Pierwszy produkt z pudełeczka został ujawniony w poprzedniej edycji, dlatego od niego zacznę. Jest to mini primer o lekkiej i żelowej konsystencji. Ma nawilżać i przedłużać trwałość makijażu oraz dawać efekt nieskazitelnej i gładkiej cery. Baza ma pojemność 7 ml a jej cena to ok. 52 zł.

Miałam już wcześniej styczność z tym produktem, również w wersji mini i z tego co zapamiętałam to faktycznie jego konsystencja była żelowa a nawet galaretkowata. Dobrze nawilżał, chłodził i zwiększał przyczepność makijażu, ponieważ po wchłonięciu zostawiał lepką warstwę. Chętnie wrócę do tej bazy i dzięki tej edycji Beautyboxa mam na to szansę.

MÁDARA, SOS Hydra Recharge Cream

Krem intensywnie odżywczy do odwodnionej skóry to kolejny produkt, który znalazł się w pudełeczku. Krem ten wiąże wilgoć w skórze, jest pełen antyoksydantów działających przeciwstarzeniowo, czyli: nadbałtyckiej peonii, siemienia lnianego oraz kwasu hialuronowego. Nawilża, odżywia i koi odwodnioną oraz zestresowaną skórę by przywrócić młodzieńczy blask. Tworzy na skórze warstwę ochronną, aby przeciwdziałać uszkodzeniom środowiskowym, zmniejsza widoczność zmarszczek i zapewnia optymalne nawilżenie.

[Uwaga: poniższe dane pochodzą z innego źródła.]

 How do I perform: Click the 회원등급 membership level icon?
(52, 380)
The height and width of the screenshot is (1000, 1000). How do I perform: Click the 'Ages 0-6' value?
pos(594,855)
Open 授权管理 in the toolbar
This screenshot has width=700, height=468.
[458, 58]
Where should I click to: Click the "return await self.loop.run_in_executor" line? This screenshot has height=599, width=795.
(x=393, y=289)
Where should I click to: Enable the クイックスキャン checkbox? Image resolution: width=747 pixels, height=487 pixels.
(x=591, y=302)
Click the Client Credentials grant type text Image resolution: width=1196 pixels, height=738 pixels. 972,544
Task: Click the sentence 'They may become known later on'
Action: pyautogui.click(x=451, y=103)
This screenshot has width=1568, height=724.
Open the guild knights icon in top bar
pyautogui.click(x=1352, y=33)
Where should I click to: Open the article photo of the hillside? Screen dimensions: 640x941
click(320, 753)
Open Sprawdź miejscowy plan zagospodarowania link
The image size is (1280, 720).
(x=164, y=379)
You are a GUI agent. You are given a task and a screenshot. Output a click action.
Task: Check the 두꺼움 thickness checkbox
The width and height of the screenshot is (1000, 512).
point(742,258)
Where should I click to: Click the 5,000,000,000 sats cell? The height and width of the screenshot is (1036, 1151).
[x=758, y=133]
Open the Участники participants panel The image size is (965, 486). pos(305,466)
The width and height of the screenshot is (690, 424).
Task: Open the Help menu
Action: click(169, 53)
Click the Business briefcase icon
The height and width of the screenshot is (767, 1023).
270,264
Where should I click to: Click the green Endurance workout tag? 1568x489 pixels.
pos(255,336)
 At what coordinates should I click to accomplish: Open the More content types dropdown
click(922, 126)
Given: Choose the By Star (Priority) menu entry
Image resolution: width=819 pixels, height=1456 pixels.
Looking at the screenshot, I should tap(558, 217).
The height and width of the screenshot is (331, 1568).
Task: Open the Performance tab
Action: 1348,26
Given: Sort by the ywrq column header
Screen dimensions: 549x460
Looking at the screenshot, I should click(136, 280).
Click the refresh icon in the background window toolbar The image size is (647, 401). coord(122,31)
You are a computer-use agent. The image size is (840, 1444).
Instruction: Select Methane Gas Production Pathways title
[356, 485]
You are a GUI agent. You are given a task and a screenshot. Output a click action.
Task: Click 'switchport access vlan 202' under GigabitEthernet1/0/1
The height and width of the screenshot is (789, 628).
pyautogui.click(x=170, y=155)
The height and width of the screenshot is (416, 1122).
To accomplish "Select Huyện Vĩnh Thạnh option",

Przeznaczony jest do każdego rodzaju skóry, jest produktem wegańskim, nie testowany na zwierzętach oraz certyfikowany przez ECOCERT. Pojemność tej miniaturki to 20 ml a jej cena to ok. 74 zł.

Z marką Madara miałam już styczność i bardzo dobrze ją zapamiętałam. Używałam mocno nawilżającego i naprawczego kremu na noc, który świetnie się u mnie sprawdził. Mam nadzieję, że tym razem będzie podobnie.

BALANCE MEAHA Glow Mask

Maska o potrójnym działaniu, wypełniona bioaktywną mieszanką kwasów owocowych, w tym glikolowego, mlekowego i jabłkowego oraz glinką kaolinową. Ma za zadanie przywrócić cerze blask działając jak chemiczny peeling. Ma również dogłębnie oczyszczać skórę, ujędrniać ją, rozjaśniać i nadawać jej naturalny, młodzieńczy blask w mniej niż 15 minut. Dodatkowo ma utrzymywać naturalną barierę nawilżenia skóry oraz niwelować potencjalne podrażnienia. Produkt odpowiedni jest do wszystkich typów skóry, a szczególnie polecana dla osób borykających się z wypryskami. Jego pojemność to 10 ml a cena to ok. 41 zł.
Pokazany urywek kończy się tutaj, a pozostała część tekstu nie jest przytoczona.